The Boltzmann distribution, also known as the Gibbs or Maxwell-Boltzmann distribution, is a key concept in statistical mechanics. It describes the probability distribution of particles across energy states in a system at equilibrium. In effect, relating the microscopic particle properties to macroscopic observables, enabling analysis of complex ensembles.

In a different post I showed a thermodynamics-inspired derivation of the distribution. In this post, I’ll be showing two derivations that are more statistics inspired. They are:

An information theory based approach
A combinatorics based approach

This notebook assumes that you’ve taken one or two statistics courses. As long as you’ve done that, you shouldn’t run into anything that you can’t figure out with a quick google search or by reading the pt1 post. If you see anything wrong, please send me an email at contactme@harrisonsantiago.com

Information Theory Based Approach

For this section we will use Shannon entropy, defined as:

\[ H = – \Sigma p(x) ln(p(x)) \]

where \(p(x)\) is the probability of some event.

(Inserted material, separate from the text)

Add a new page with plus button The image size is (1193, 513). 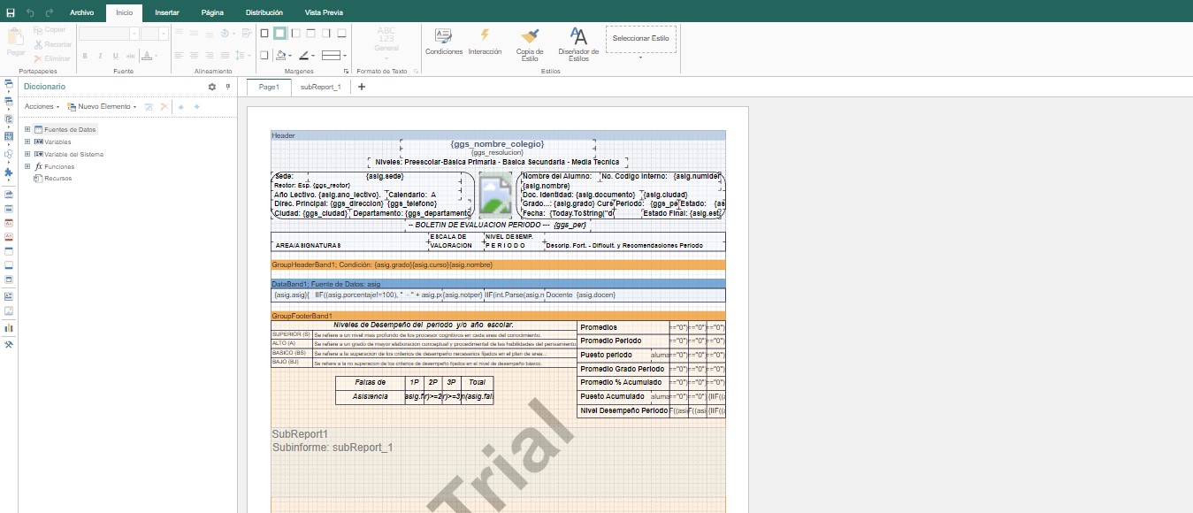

In my the first post, we learned how the principle of maximizing entropy is fundamental in statistical mechanics. Let’s now provide some intuition behind it’s use here.

Entropy, in the context of information theory and statistical inference, serves as a fundamental measure of uncertainty or randomness within a probability distribution. Conceptually, it quantifies the average amount of information conveyed by each event in a distribution. A higher entropy value indicates a more uniform and less predictable distribution, characterized by greater uncertainty about the outcomes. Conversely, lower entropy suggests a more concentrated and predictable distribution, where certain outcomes are significantly more likely than others. This is because any other distribution would imply some additional knowledge or bias that we don’t actually have, thus lowering the uncertainty, thus lowering the entropy. If we used a six-sided die as an example, a truly random die would hive higher entropy than one we know to be heavily weighted.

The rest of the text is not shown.